**GIVEN RECORDS**.

===============

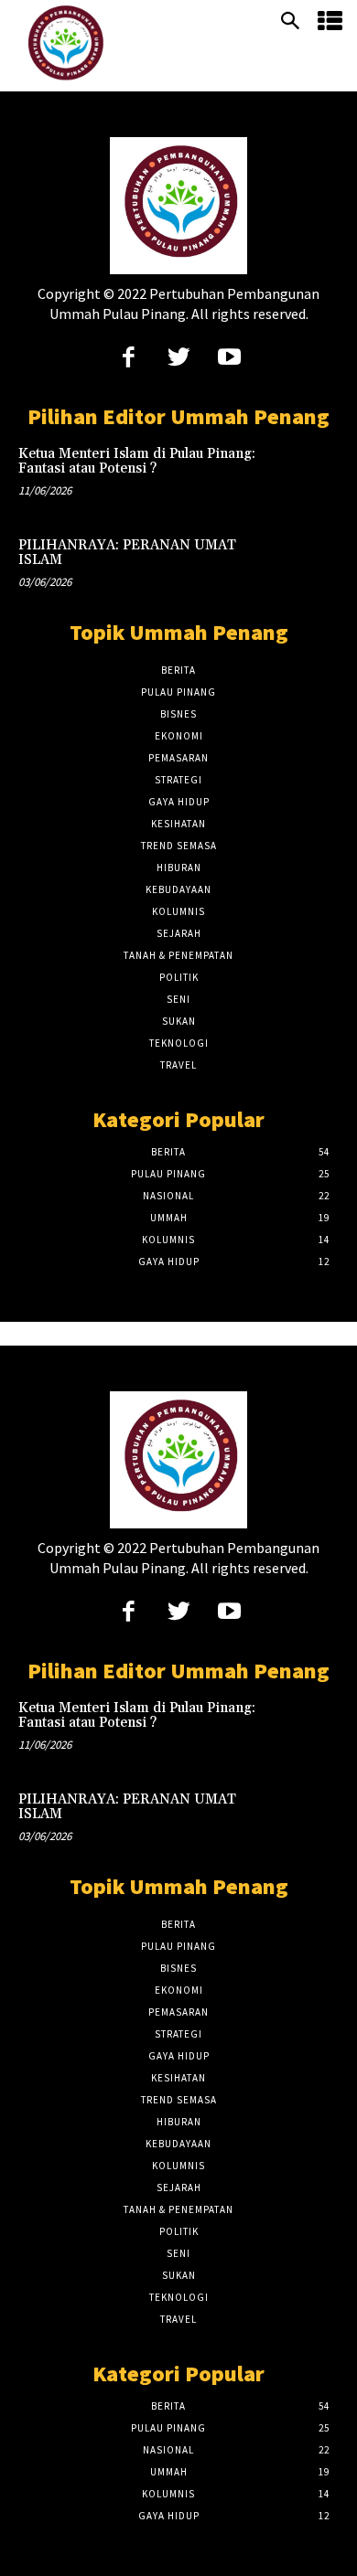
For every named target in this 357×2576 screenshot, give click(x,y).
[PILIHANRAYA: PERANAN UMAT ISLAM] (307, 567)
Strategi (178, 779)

===============

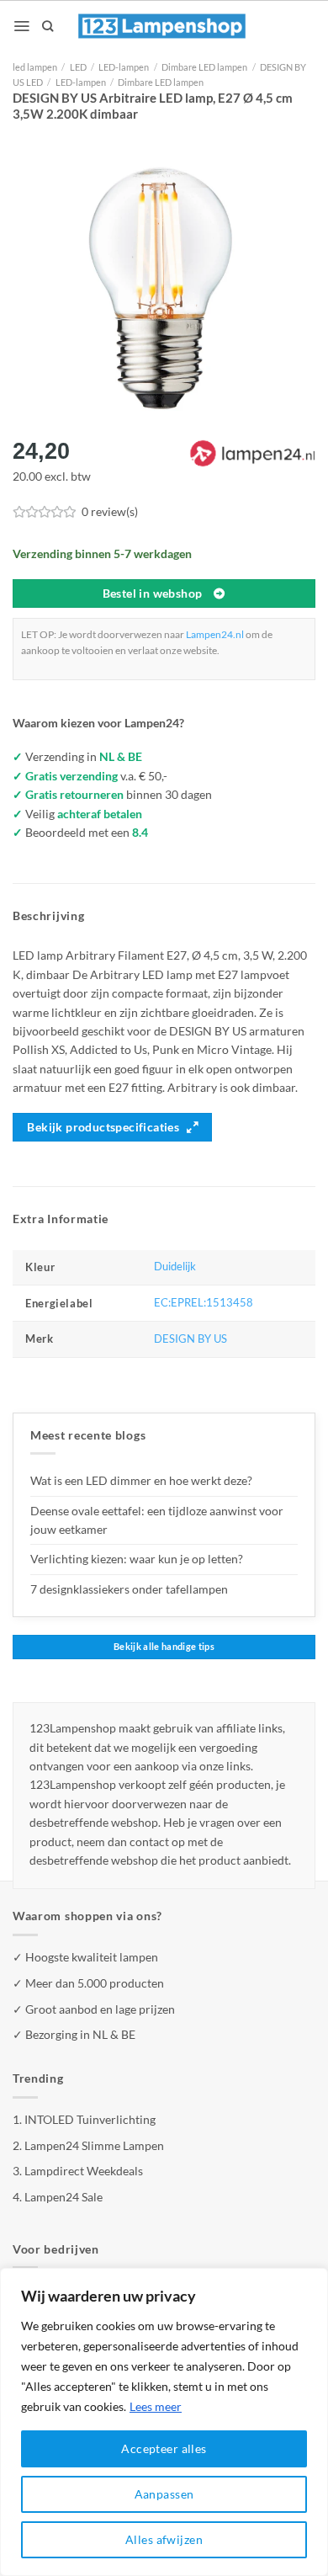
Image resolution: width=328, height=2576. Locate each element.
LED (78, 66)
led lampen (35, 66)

===============

Please, from the material above, copy only the lines from the line with "For every named" up to and including the line with "Strategi (178, 779)", exactly as written.

For every named target in this 357×2576 screenshot, give click(x,y).
[PILIHANRAYA: PERANAN UMAT ISLAM] (307, 567)
Strategi (178, 779)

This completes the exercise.